#### [AIM OF THE EXERCISE]
With pictures excluded, give again exactly the lines running from the one holding "Given: Click the 用户管理 user icon in sidebar" through the end of the listing below.

#### [RECORDS SHOWN]
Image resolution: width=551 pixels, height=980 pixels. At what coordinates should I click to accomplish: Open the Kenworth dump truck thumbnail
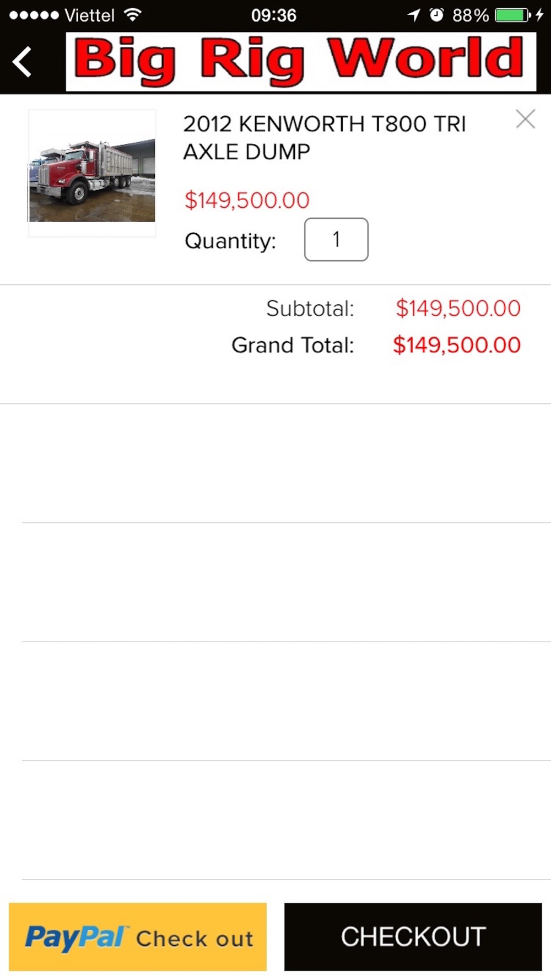pyautogui.click(x=92, y=173)
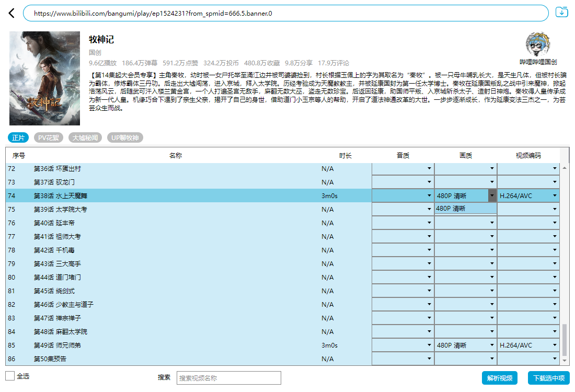Select the 正片 tab
Image resolution: width=575 pixels, height=392 pixels.
tap(18, 138)
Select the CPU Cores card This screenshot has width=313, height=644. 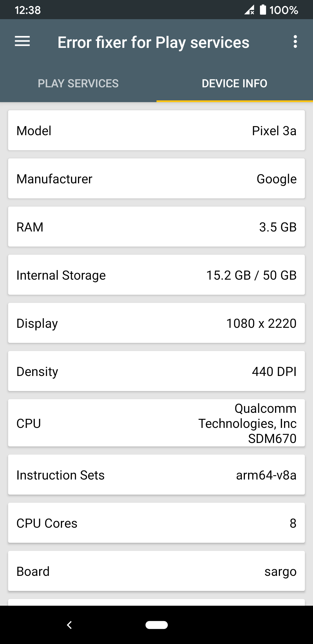pyautogui.click(x=157, y=523)
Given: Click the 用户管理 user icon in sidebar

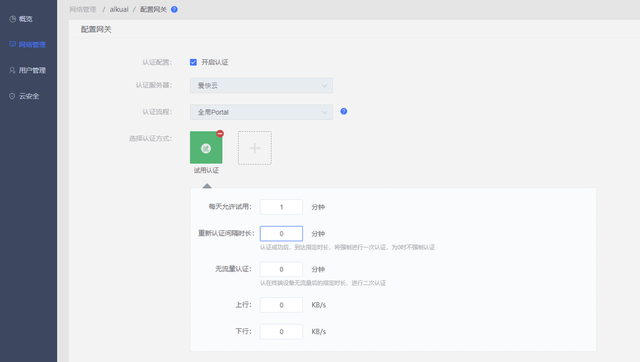Looking at the screenshot, I should pos(13,70).
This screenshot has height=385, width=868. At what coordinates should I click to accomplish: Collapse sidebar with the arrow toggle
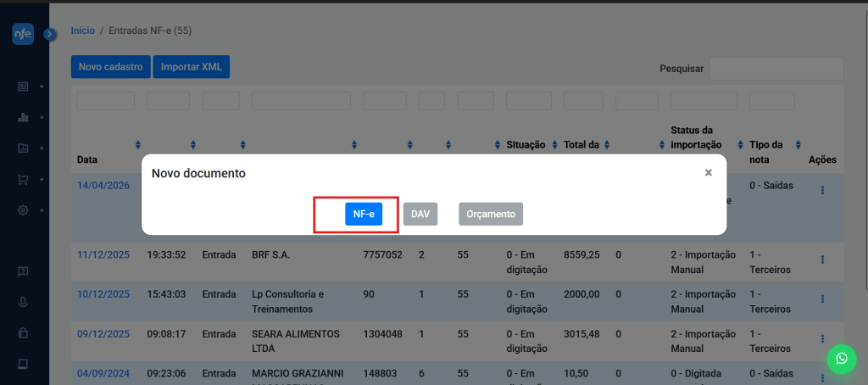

#### [YOUR RESPONSE]
Given: Click the 用户管理 user icon in sidebar

Looking at the screenshot, I should pos(13,70).
This screenshot has height=385, width=868. At what coordinates should I click to accomplish: Collapse sidebar with the arrow toggle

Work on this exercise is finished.